Whoever lives sensibly feels that he/she is using his/her life meaningfully. He/she knows why he/she has been put into this world and what constitutes his/her uniqueness. Someone who lives sensibly, knows that his life means something and makes a difference in the larger whole even if the difference is not as obvious as the one made by Mother Theresa or Martin Luther King. That is not at all necessary. Someone who finds meaning in his life has found his own response to the eternal question: “What am I living for?” Sooner or later everybody has to face this question–therefore, it makes sense to deal with it sooner rather than later!
Even Frankl himself who saw the meaning to life as so very central states: “The human being is unable to answer the question about the absolute meaning.” It merely depends on discovering the meaning in acting and being during a totally normal life.
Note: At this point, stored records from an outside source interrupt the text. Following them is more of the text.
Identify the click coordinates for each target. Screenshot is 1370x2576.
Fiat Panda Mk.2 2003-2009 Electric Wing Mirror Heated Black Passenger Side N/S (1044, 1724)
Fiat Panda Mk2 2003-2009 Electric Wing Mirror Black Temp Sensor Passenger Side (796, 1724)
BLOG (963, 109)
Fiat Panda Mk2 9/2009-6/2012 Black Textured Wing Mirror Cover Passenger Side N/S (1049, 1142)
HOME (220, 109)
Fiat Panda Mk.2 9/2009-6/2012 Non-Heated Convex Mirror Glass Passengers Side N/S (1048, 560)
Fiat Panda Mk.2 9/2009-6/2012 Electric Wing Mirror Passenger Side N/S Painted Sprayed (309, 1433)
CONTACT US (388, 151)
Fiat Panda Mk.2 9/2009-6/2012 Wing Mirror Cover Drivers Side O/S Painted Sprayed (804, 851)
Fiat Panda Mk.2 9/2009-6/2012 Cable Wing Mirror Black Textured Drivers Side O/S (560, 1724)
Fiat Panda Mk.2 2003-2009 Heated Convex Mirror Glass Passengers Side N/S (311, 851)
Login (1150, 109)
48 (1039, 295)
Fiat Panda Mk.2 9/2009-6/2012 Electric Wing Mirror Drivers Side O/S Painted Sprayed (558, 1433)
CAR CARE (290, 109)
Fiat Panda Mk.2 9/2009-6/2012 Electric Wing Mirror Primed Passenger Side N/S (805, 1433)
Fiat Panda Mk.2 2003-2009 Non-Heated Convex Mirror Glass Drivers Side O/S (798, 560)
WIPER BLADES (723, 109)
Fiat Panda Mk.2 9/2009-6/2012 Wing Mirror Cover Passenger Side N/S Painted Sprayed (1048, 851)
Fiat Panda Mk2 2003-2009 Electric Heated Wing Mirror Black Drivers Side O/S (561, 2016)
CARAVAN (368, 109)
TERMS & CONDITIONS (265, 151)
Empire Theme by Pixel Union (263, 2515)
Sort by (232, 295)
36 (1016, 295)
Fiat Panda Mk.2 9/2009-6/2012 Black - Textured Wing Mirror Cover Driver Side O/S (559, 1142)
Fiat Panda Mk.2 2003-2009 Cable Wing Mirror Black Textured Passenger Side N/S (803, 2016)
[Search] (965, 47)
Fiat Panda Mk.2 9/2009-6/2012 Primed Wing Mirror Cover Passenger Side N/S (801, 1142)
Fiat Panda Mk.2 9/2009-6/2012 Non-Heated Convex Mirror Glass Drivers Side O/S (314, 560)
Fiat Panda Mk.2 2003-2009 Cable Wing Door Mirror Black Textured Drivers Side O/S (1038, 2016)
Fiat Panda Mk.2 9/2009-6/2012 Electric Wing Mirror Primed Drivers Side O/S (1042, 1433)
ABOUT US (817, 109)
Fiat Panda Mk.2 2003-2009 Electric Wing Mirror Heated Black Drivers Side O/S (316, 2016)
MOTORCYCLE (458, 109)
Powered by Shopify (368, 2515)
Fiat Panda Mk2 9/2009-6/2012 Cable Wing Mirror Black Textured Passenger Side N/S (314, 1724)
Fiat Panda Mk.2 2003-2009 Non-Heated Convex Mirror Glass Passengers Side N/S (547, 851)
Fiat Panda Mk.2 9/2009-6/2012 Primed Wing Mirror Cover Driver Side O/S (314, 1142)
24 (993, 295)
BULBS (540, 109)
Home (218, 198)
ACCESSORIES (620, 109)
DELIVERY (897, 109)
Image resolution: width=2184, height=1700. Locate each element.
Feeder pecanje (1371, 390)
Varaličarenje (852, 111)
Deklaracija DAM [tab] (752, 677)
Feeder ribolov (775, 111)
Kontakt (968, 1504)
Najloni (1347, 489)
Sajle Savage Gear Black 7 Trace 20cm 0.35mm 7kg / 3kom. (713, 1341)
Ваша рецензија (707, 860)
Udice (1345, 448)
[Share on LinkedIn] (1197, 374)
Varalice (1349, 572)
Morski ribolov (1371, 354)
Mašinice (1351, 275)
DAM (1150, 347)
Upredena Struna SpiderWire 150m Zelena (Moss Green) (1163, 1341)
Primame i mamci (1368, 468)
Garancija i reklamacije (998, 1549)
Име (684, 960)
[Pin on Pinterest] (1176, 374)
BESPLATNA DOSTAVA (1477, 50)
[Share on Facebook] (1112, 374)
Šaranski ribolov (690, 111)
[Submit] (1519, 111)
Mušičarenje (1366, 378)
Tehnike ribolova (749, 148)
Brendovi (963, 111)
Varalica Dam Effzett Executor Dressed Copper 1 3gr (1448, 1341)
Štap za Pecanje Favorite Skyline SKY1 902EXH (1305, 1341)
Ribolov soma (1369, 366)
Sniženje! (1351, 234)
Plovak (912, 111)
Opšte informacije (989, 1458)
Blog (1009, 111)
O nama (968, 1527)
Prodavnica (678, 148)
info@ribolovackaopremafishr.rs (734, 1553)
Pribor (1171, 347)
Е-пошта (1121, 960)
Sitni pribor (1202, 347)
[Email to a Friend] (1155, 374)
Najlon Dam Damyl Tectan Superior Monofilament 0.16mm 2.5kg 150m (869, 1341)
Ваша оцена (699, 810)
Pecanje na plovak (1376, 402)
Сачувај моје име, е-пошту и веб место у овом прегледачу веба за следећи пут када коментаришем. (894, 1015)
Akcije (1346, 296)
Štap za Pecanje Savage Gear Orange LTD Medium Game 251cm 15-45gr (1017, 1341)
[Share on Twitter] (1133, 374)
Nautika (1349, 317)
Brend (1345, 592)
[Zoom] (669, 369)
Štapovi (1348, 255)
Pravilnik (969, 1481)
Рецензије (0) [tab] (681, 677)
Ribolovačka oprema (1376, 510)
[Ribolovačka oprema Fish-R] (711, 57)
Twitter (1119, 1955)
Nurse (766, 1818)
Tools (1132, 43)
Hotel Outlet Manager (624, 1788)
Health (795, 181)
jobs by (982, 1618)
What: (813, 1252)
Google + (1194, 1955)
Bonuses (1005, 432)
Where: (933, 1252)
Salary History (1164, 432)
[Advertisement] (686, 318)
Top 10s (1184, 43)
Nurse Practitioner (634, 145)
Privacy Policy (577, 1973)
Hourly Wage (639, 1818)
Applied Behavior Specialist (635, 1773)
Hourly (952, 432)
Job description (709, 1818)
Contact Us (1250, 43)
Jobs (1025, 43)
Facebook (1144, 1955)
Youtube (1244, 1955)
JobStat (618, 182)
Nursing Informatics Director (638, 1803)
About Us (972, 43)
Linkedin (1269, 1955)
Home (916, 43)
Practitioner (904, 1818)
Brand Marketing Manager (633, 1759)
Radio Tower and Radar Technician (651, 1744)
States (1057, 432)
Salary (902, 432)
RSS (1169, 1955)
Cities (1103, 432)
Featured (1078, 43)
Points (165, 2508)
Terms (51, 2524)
This includes goals one pursues passionately and joyously, tasks that captivate, the sense that one will leave something behind when one departs this world one day, that not everything was for naught. Moving something, changing something, passing something on; creating something permanent – those are the elements characterizing a meaningful life. Those who are able to live with this feeling are more content in the long run, have more self-confidence, feel healthier, and are less prone to depression.

In order to give our lives such meaning, one must have one priority: establishing goals and projects in life that are dear to the heart. (Here, the character strength enthusiasm plays an important role again). In his 1932 treatise “How to be Happy Though Human” the Australian psychiatrist W. Béran Wolfe wrote: “When you observe a truly happy person, you will see him building a boat, writing a symphony, raising a son, breeding dahlias, or searching for dinosaur bones in the Gobi desert.” This makes the point perfectly.

Goals in life give us direction; they provide us with a good reason to get up in the morning, and working towards them begins activating the anticipation of the brain’s reward system that you read about earlier in this text. Additionally, a goal automatically provides a certain measure of structure and motivation in every day life, something that is vital to life for us humans, so to speak. It also gives us a feeling self esteem when I know where my life is going; if I see that as a good cause, then this automatically provides my life and my existence with meaning and relevance.

In this connection, a sociological study in 1933 about the unemployed in Marienthal became famous. Marienthal was a small village near Vienna where practically every resident was employed by a single factory. When this factory was closed, an entire village became suddenly unemployed. Two scientists conducted a long-term study to document the effect of long-term unemployment on the human psyche. The majority of the residents soon succumbed to resignation, desperation, and apathy that then – a quote from the study – “led to the abandonment of a future that does not even play a role as a plan in the imagination.” Only very few residents managed not to give in to this collective depression: they were those who were able to maintain and develop plans and hopes for the future.

Whoever has a goal in mind does not just live happier and more contently during the good times, but he/she also has an easier time dealing with difficult times and crises. Viktor Frankl who, as the survivor of a national socialist concentration camp, continued to recount that even under extreme conditions those of his fellow prisoners were able to live better (and if necessary die better) who despite everything, had not abandoned the faith in a meaning and an objective; therefore he liked to quote Friedrich Nietzsche who once wrote: “Whoever has a why to live, endures almost any how.”